I had quite a few DM’s asking me to share my eating plan. It’s too much for an Instagram grid post so here’s the details.
Please note the following:
- This is based on the macros advised by my coach
- I am not a dietician
- I am aiming for progress not perfection
- This is not a quick fix
- I fail a lot, but I keep on getting back up again and trying
Breakfast
Breakfast can be split into 2 sittings or just 1.
Green juice with oats: 1/2 frozen banana, handful fresh baby spinach, few sprigs of mint, 1/2 apple, 2 small sticks celery, 20g collagen, 1/4 cup oats, water.
Green juice before school drop off: 1/2 frozen banana, handful fresh baby spinach, few sprigs of mint, 1/2 apple, 2 small sticks celery, 20g collagen, water.
Oats after drop off: 30g oats made with water. Add 1 tbsp peanut butter and 1/4 cup milk
Lunch
I have a few lunch options depending on whether I’m at home or not. I absolutely LOVE Kauai so will always get one of their salads or wraps if I’m out. It’s also great because it’s easy to track on MyFitnessPal.
Kauai lunch if out: Thai crunch salad or wrap (I remove the broccoli because it gives Grayson a sore tummy as I’m breastfeeding), tropical chicken, princess or harvest wrap.
Home lunch: lettuce, cucumber, tomato, 100g salmon or trout, 90g cottage cheese, 30g honey balsamic dressing and 25g toasted sunflower seeds. I bulk it up with micro leaf / lettuce mix & cucumber if very hungry!
Dinner
Dinners are toughest for me at the moment. By the end of the day I am exhausted, everyone’s a little moany & tired, Grayson needs his final sleep before bed & Tristan wants my attention. I need meals that are quick, easy to prepare, nutritious & tasty. Ideally if I can make double quantity then Shaun can have it for lunch the next day as well or we can have it another night! I want to start trying to make dinner during the day while Grayson has a sleep so that, come dinner time, it’s just a case of heating up what’s been made. This is still a work in progress as each day is so different for me. I have made all of these. Although some indicate they take an hour I’ve made them in 30 minutes or less so for me that works well. I love Kayla’s meals because they are super tasty; I find if food is bland I am more likely to want something extra to satisfy my taste buds.

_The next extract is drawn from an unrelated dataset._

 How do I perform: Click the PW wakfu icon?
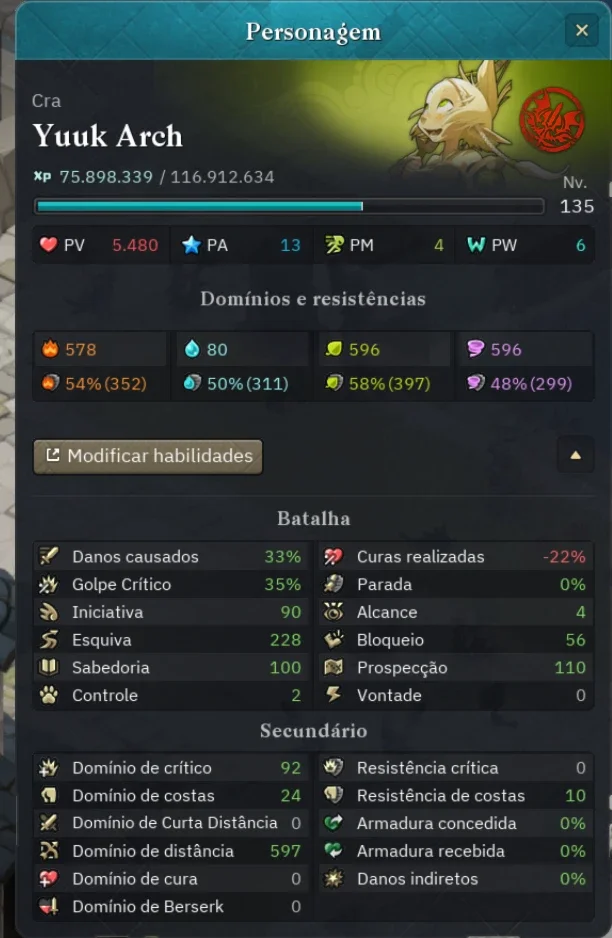[476, 245]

- Kayla Itsines cajun chicken burger with salad
- My chicken stir fry (cabbage, broccoli, sweetcorn, chicken, soy sauce, sweet chilli sauce, courgettes, carrots, mushrooms, onion, noodles)
- Kayla Itsines Greek lamb pizza
- Kayla Itsines chicken enchilada with salad
- Kayla Itsines chicken pad Thai
- Kayla Itsines nasi goreng with egg
- Grilled chicken, homemade pesto (always make bulk) with veggies
Note
As I am still breastfeeding Grayson, I do edit some of the recipes to suit myself. For example I don’t put as much tomato in the enchiladas, I limit the amount of broccoli & cabbage in the stir fry and rather bulk up with courgette ribbons, etc.
I also have a ‘treat’ every night after dinner with my tea. It’s my “carrot” at the end of a day and makes me want to stick to my plan better so that I can have it. What is it you ask? A Grenade bar! If you haven’t tasted these before, you’ll be in heaven when you do! They are available at Dischem for around R38.00 per 60g bar. Totally worth it I promise. My favourites are birthday cake, banana armour, peanut nutter & dark chocolate mint. But they are actually all delicious!
Finally, I track all of this daily in my MyFitnessPal app on my phone. I input the Grenade Bar first, then breakfast, supper, lunch and lastly daytime snacks. I sometimes need to adjust things as I go. My daytime snacks are carrots, or cucumber, rice cakes with peanut butter, etc.
My plan
Once I am better (I have laryngitis if you don’t know) I want to start exercising again and doing my weekly pilates class. I hope my plan will inspire you. This is not a static plan, I do intend to change and update my eating plan as I find I can get bored quite easily. If you have any questions, suggestions or comments I’d love to hear from you.